Holiday in Cambodia

Hit Cambodia for four days with Dewey. In the end it’s an amazingly weird thing to be married to a Korean woman. To have been busted as a lecherous bastard and to then less then a year later to allow me a trip with another known lecher to the most lecherous spot in Asia; this is beyond my own comprehension. But I’ve learned to go with the flow without question. To question it would be more dangerous, playing on thin ice as they say.

Phnom Penh itself is a trip, though I barely lurked beyond the seedy block I initially landed. Why try and be a normal law-abiding tourist in that seething, glaring, blinding and crippling heat? The first morning there when we attempted to walk along the river Dewey almost feinted from it, his ever-growing obesity causing him to completely wet his clothing. But that wasn’t even our first entrance, that morning.

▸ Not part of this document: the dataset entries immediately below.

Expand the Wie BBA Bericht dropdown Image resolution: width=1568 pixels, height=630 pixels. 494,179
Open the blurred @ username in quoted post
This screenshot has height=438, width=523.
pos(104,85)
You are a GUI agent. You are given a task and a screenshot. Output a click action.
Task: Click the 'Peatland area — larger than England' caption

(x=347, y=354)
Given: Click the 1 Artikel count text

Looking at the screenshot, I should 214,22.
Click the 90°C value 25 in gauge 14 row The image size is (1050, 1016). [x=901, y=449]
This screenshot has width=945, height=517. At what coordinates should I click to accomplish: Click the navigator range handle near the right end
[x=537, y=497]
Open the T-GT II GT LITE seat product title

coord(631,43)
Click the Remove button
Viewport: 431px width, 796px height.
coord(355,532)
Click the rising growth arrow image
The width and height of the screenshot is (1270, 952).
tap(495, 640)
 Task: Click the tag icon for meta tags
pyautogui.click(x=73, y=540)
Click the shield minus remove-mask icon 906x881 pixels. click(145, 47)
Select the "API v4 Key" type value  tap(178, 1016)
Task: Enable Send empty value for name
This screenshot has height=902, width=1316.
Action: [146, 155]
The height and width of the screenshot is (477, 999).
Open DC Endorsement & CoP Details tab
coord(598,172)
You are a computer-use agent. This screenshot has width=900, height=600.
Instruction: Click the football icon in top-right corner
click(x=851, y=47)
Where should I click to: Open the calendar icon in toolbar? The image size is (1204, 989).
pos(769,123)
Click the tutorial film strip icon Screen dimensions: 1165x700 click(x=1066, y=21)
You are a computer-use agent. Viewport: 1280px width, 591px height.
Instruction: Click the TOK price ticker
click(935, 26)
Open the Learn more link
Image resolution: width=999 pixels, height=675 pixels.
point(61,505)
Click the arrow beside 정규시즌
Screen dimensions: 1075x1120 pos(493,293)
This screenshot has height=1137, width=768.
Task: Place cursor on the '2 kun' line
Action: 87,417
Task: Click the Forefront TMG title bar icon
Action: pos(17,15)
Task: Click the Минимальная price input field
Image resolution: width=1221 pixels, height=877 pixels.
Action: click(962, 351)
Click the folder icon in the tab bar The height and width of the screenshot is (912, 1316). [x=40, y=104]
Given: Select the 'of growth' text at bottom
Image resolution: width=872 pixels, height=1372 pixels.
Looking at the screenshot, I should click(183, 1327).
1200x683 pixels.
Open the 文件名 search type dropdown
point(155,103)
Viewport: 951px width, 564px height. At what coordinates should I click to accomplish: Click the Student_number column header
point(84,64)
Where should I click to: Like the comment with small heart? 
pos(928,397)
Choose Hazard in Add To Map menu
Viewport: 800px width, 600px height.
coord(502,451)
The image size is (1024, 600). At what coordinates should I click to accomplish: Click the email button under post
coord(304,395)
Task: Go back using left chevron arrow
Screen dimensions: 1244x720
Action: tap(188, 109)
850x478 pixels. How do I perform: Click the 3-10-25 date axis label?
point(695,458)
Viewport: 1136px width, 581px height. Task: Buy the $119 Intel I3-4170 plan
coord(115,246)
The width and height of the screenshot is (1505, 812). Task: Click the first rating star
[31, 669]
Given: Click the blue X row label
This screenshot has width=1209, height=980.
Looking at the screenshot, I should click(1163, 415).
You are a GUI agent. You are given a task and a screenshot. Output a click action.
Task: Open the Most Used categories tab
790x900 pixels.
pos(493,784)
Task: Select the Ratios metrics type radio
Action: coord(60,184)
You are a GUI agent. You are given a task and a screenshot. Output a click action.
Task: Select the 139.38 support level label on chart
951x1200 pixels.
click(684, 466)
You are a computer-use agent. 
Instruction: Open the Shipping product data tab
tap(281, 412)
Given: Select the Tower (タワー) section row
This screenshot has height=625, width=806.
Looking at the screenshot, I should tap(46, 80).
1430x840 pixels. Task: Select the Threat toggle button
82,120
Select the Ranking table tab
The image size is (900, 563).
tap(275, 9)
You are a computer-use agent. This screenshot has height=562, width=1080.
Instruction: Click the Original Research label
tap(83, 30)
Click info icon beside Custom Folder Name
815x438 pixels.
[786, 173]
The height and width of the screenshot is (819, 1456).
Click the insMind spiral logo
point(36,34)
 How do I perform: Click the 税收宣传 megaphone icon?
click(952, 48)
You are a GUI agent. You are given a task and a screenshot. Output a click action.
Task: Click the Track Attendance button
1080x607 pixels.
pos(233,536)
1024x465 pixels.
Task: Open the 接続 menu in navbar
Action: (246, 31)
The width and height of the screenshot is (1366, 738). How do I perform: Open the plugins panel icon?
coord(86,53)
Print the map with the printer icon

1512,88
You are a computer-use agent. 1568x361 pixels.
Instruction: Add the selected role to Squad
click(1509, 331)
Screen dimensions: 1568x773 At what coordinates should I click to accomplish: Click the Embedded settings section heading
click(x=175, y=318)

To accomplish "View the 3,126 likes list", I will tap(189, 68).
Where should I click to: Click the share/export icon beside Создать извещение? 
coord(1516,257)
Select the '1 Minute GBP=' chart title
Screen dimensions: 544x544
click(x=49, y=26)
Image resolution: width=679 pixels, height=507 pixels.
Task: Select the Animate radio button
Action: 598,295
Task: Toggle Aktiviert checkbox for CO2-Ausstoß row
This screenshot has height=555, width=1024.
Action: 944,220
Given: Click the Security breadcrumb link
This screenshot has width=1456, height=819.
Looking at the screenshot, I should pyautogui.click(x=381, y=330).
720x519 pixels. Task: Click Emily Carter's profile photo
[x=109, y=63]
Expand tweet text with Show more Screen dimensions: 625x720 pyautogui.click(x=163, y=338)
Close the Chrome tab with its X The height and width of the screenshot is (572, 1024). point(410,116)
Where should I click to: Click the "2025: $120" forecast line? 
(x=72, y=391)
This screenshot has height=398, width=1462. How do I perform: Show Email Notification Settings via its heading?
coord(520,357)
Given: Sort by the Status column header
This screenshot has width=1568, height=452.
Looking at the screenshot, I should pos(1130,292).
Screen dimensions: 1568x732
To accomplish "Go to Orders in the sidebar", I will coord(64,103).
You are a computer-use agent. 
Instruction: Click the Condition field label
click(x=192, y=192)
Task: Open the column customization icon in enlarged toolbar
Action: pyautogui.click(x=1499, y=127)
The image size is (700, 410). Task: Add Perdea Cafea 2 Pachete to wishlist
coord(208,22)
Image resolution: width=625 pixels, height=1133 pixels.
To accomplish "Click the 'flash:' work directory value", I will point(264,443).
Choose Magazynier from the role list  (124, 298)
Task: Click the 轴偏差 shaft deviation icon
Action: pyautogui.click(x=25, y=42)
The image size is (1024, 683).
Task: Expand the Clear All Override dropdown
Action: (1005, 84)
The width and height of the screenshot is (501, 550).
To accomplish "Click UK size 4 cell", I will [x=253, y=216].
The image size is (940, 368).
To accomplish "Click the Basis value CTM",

We’d actually arrived the night before right at 11 p.m., just in time to watch the depravity come full swing. The street 136, as well as the rest of the city, barely ever makes it beyond two-stories tall, giving it a wild-west feel in the Hollywood sense. Though the architecture is French, as opposed to Tombstone or Silverado.

The streets around 136 are literally lined with brothels, all of them simply seething in skin. Every bar has fifteen girls to each guy, and every girl throws herself at every man. If you have shoulder, neck or back pain you’re in seventh heaven with all those fingers wringing your neck and asking for a drink. But in fact they don’t insist you even buy yourself a drink. I managed to sit on a bar’s balcony and watch the day go by without so much as glancing at the menu. Nothing but an ice water.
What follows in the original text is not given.